Figure~\ref{fig:me2_distAvgUtil} shows how multi-step episode utilities develop when we group by the type of the first system response, $\sampledactiontype_0$. \textsc{Clarify} does not generate any utility at time $t_0$, since no recommendations have been made, but does much better in the second time step $t=1$, especially for critically under-specified queries. When we \textsc{Hedge} in the beginning, we do get utility at $t_0$, but generate less than when we directly reply, since utility is averaged over \emph{all} (possibly irrelevant) recommendations.

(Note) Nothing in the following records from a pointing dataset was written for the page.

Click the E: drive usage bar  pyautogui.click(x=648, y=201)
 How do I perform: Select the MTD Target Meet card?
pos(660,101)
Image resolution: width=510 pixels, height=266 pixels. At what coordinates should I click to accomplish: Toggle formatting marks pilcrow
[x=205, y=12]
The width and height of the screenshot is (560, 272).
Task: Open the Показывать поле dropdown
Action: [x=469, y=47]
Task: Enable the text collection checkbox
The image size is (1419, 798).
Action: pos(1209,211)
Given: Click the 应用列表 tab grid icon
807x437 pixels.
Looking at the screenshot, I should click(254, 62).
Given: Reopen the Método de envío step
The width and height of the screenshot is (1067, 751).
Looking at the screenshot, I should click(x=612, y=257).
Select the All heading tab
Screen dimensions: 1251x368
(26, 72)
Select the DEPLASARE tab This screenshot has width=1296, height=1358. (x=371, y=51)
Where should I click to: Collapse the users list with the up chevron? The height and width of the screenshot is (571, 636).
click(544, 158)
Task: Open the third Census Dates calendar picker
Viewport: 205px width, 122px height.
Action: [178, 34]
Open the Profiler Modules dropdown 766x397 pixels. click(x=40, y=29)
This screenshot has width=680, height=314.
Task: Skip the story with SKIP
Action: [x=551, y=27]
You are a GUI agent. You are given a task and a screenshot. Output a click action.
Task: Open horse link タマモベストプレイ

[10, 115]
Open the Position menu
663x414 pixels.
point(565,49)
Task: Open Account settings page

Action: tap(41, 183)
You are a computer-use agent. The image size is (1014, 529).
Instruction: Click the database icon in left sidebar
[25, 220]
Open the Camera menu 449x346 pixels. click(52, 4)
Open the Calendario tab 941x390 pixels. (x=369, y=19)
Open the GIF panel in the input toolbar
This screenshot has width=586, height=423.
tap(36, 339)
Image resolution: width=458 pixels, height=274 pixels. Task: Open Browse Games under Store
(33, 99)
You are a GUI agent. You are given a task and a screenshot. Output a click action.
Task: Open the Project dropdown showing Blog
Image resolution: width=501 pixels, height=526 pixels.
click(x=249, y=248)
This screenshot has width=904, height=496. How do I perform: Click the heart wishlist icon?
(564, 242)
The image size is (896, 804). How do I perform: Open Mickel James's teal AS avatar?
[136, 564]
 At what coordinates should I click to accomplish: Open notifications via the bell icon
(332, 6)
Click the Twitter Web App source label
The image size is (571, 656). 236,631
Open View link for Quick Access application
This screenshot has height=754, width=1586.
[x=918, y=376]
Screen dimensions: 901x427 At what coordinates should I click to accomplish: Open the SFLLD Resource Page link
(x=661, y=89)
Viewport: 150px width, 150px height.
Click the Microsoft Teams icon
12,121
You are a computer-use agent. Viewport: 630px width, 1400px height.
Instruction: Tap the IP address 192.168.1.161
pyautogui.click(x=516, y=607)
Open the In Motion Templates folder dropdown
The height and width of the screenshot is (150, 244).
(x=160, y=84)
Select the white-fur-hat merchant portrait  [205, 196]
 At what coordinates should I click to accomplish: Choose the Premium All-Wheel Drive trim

These findings suggest that there is headroom for improvement over $\defaultPolicy$ in multi-step interactions. 

\begin{figure}[tb]
    \includegraphics[width=\linewidth]{uai_2024/images/dist_of_accumulated_util_by_t0_tau_pred_and_timestep.png}
    \caption{Distribution of accumulated item utilities $\utility$ at timesteps $t=0, 1$; grouped by under-specification levels.}
    \label{fig:me2_distAvgUtil}
\end{figure}

\textbf{Costs.} We now consider how the \emph{cost} of capturing this headroom---i.e., moving from an under-specified query to a more fully specified version---varies over the uncertainty-aware strategies that we consider---i.e., \textsc{Hedge} and \textsc{Clarify}. To proxy for the cognitive burden associated with reading and answering clarification questions or parsing the many cases or conditions mentioned in hedging responses, we define a cost function, $c: \actiondomain \rightarrow \mathbb{R}_{\geq 0} := \texttt{len}(\action)$ (measured by counting all unigrams in $\action$). 

\begin{figure}[!htb]
\centering
    \includegraphics[width=0.85\linewidth]{uai_2024/images/dist_of_t0_resp_cost_t0_tau_pred.png}
    \caption{Distribution of response cost at $t=0$ for each \actiontype~$\sampledactiontype_0$; grouped by under-specification levels.}
    \label{fig:me2_distt0RespCost}
\end{figure}

Figure~\ref{fig:me2_distt0RespCost} illustrates the benefit of \textsc{Clarify} -- it carries a relatively low cost in terms of output length. Interestingly, the \textsc{direct response} action produces the longest answer among all other response types when queries are critically under-specified. Inspecting the produced responses, we see that \textsc{direct response} produces long answers by adding explanations or extended lists of recommendations. When queries are sufficiently specified, \textsc{Hedge} leads to the highest cost answers, as it still enumerates over many answer options. Overall, we see that \textsc{Clarify} obtains the lowest average cost across \emph{all} under-specification buckets, suggesting that a policy could achieve higher utility with lower costs by considering the \textsc{Clarify} action more often.